INTRODUCTION: Neuroblastoma is the most common solid tumor in children under 1 year of age and accounts for 6% of all pediatric cancer cases. The disease caused by this tumor exhibits significant heterogeneity and disparity in prognosis due to the different forms of presentation of the tumor at diagnosis, along with epidemiological and biological factors. Among the biological factors impacting prognosis are chromosomal alterations, such as gains on chromosome 17q, which can lead to overexpression of the BIRC5 gene located at 17q25.3, which encodes the protein Survivin, a member of the inhibitor of apoptosis protein (IAP) family. AIMS: The present study aimed to select cellular models to study the impact of Survivin expression on cellular resistance to chemotherapy.

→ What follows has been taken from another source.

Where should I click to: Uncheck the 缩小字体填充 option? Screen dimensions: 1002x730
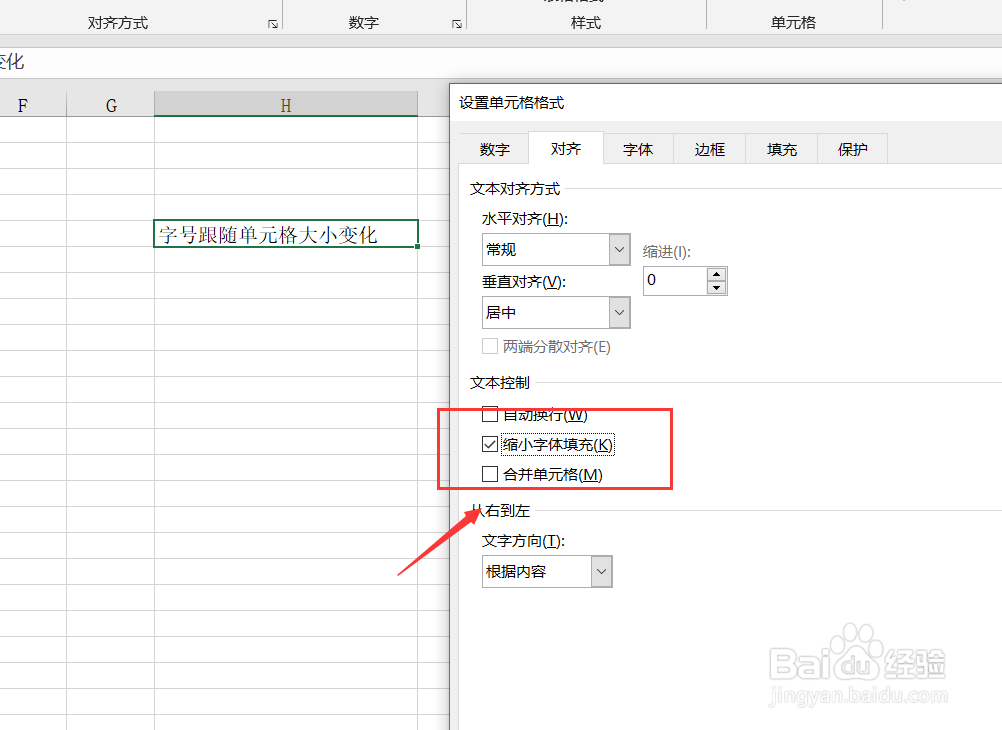[490, 444]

MATERIALS AND METHODS: A G-banding karyotyping was used to evaluate the 17q status in eight human neuroblastoma cell lines. The cellular location of Survivin was accessed using immunofluorescence microscopy staining. RESULTS: Out of the eight cell lines, four were excluded from the study due polyploid or acrocentric chromosomes with strongly marked centromeres. The remaining cell lines showed complex and aneuploid karyograms. The immunofluorescence protocol was standardized, allowing future studies to detect the cellular localization of Survivin to be carried out by the laboratory. FINAL CONSIDERATIONS: Among the four cell lines from which karyotypes were obtained, only one showed an alteration in chromosome 17. The absence of alterations on this chromosome suggests that it must be preserved during mitosis, as it contains genes associated with tumorigenesis in Neuroblastoma. It implies that those cell lines can be used to further characterize a cellular model for the study of survivin in vitro.

KEYWORDS: Neuroblastoma; Survivin; BIRC5; Chromosome 17; Celular model.